How nonprofit groups are helping to fund a cultural critic at a major newspaper. Also: Does social media really have ROI for event planners?
Could nonprofit support help bring important voices back to newspaper pages?
Based on a new experiment The Boston Globe is trying, maybe. According to a New York Times report, the Globe has worked with three nonprofit groups—the San Francisco Conservatory of Music, the Rubin Institute for Music Criticism, and the Ann and Gordon Getty Foundation—to pay classical music critic Zoë Madonna’s salary over the next 10 months.
The nonprofits will have no editorial control over Madonna—that stays with the Globe—but they will nonetheless benefit from the deal, which ensures that someone is paying attention to the art of classical music. And if the model works, it could expand beyond Boston.
“I hope the Globe’s willingness to partner with us will be a model for other newspapers across the land,” said Steven Rubin, the founder of the Rubin Institute, in comments to the Times.
Social Media Switcheroo
— Alain Pittet (@Alain_Pittet) November 1, 2016
A recent post by Pádraic Gilligan of the event management firm SoolNua is designed to be quite the talker—at first, it seems like he’s arguing that event planners shouldn’t use social media! Gilligan’s post, over at Padraicino, might even get you wondering what he’s blabbering on about.
One choice quote: “So we’re all on social media but what are we doing there? Is there any empirical data or incontrovertible evidence that what we’re doing is producing any sustainable value or return on investment of our own and our employers’ time?”

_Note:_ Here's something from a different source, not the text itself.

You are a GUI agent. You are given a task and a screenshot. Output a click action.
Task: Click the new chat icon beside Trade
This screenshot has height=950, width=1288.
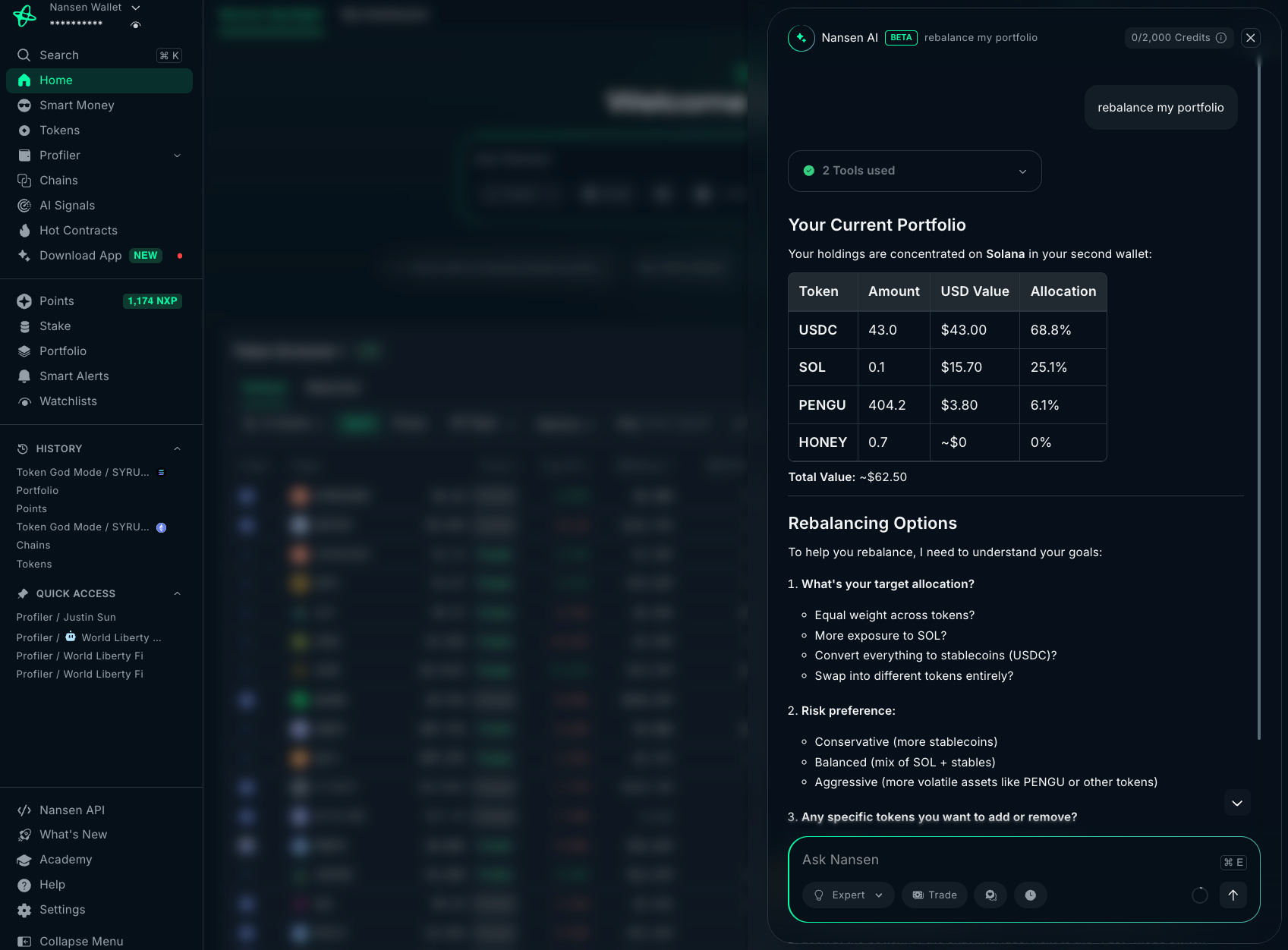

But he’s trying to make a point: There has to be a clear return on investment—and he goes on to show that he’s actually found value in his own time using social media.
That’s what we call a bait-and-switch, folks.
Other Links of Note
Curious what’ll happen to President Obama’s Twitter account after his successor takes over? According to BuzzFeed, his tweets will transfer to a new account, @POTUS44, but the new president will inherit the 11 million followers of @POTUS.
Do religion and association events mix? Association Executive Management’s David M. Patt says no. He shares an anecdote about an incident that occurred while he was the head of a running association.
Eating one’s own dog food. The Zapier blog highlights how Trello (the company) uses Trello (the collaboration tool).